The five years 2014-15 to 2018-19 saw FDI inflows grow at a CAGR of 23.8 per cent. In comparison, the five-year growth in power sector FDI was 11.8 per cent. Two-thirds of the total FDI into the renewable energy segment has taken place only in the past six years. The segment came of age during this period, which is reflected in the amount of foreign investment. This is also the period of critical policy decisions that have given the renewable energy segment its current shape. From slashing of accelerated depreciation to removal of generation-based incentives, the government took risky decisions from the investor perspective. These were, however, balanced by allowing market forces to determine the tariffs for projects through competitive bidding. The tariffs thus discovered, as low as Rs 2.44 per kWh, rendered solar power at par with the grid and reduced offtaker risk considerably, thereby improving investor confidence.

As a result, the number of projects and capacity installed increased, as did FDI inflows. During the period between April 2014 and December 2019, the renewable energy segment received $6,095 million or 66 per cent of the total FDI inflows into the segment during the past 18 years. More than half of these investments were received only in the past three years. In 2017-18, a record FDI of $1,204 million was made in the renewable energy segment, the highest since 2002-03. This record was breached the very next year with $1,446 million FDI received in 2018-19, the highest FDI into the segment so far. In 2019-20, as of December 2019, $1,268 million has been invested already. Even the power sector saw high investments with a total of $5,572.81 million FDI during the six-year period 2014-15 to 2019-20. However, this is only a third of the total FDI in the sector over two decades.
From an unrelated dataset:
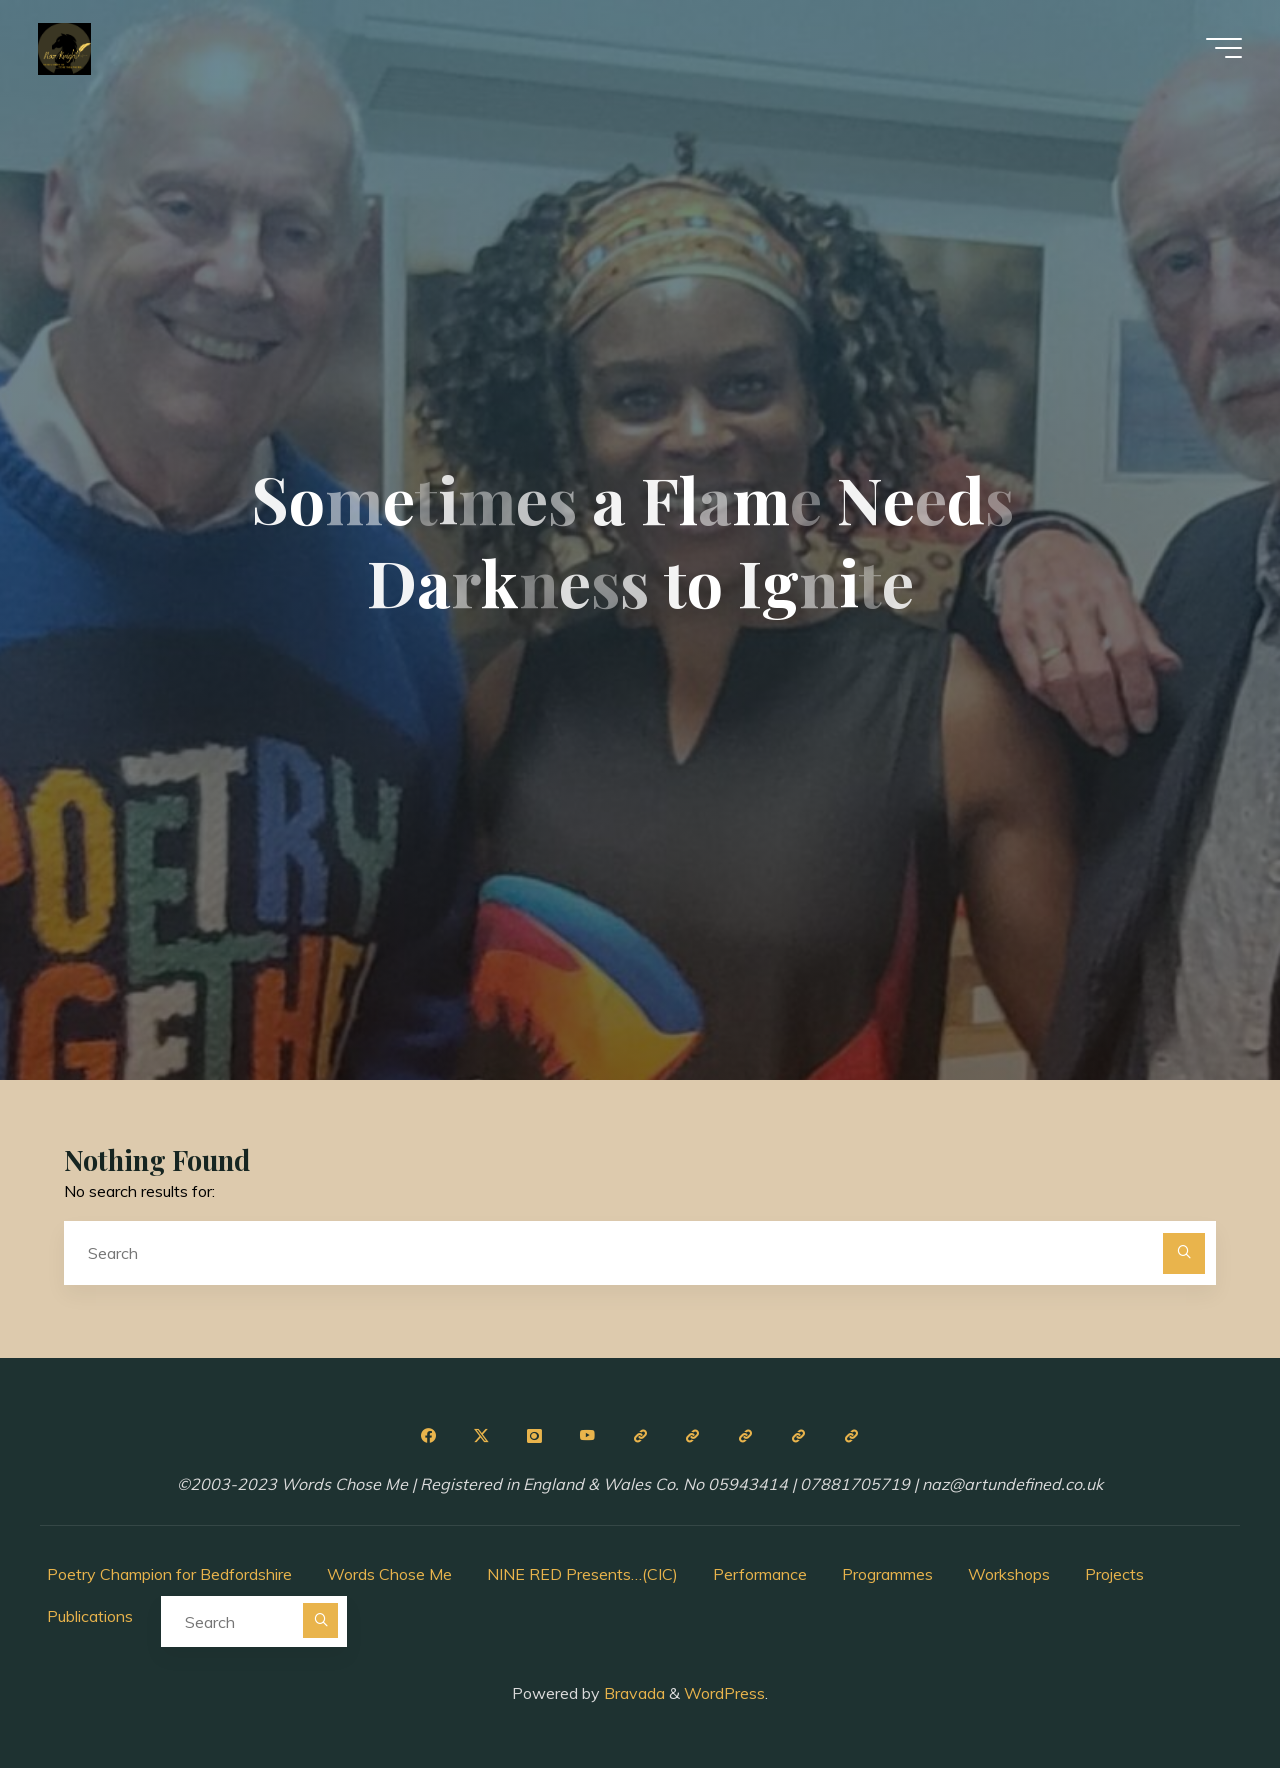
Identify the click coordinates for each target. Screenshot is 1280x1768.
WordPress (724, 1693)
FDI in the renewable energy segment has grown as a percentage of the total FDI in the country. During the first decade, 2000-01 to 2009-10, the renewable energy segment had a share of merely 0.7 per cent in India’s total FDI ($114.3 billion), whereas the power sector’s share stood at 3.8 per cent. However, in the next 10 years, 2010-11 to 2019-20, there has been a significant shift. While FDI in the power sector has decreased to 3 per cent of the cumulative FDI in India ($342.4 billion), it has increased in the renewable energy segment to 2.4 per cent. Overall, during the past 20 years, the country has seen a total FDI of $456.7 billion, of which the renewable energy segment accounts for 2 per cent while the power sector accounts for 3.2 per cent.

The way forward

Going forward, the achievement of renewable energy targets will only be possible if the pace of tendering activity and installations increases significantly. According to experts, $80 billion-$100 billion will be required over the next three years to achieve the targeted capacity of 175 GW by 2022. The large amount of investment required opens up the market for greater FDI than the segment has received in the past 20 years. The renewable energy segment is a priority industry with 100 per cent FDI allowed through the automatic route. This route suggests that the incoming investment does not require prior government approval. This step is crucial in building investor interest and in enhancing the ease of doing business for the renewable energy segment.

The recent outbreak of the Covid-19 pandemic may have put a spanner in the works for FDI inflows into the renewable energy segment. With cash coffers drying up worldwide and projects delayed in the country, FDI inflows are likely to slow down in 2020-21 and perhaps in 2021-22 as well. This is also the period when high FDI is required to achieve the targets.

On the bright side, the pandemic and its resulting global economic turmoil may be seen as an opportunity for investors as the country moves towards becoming atmanirbhar or self-reliant in all aspects, including renewable energy. Hence, solar module manufacturing, an element severely lagging behind, is certainly expected to be one of the critical activities that would need large investment under this programme. The next few months will be critical for foreign investors to wait and watch as to how the situation pans out and what economic impact the pandemic leaves on the renewable energy segment in India.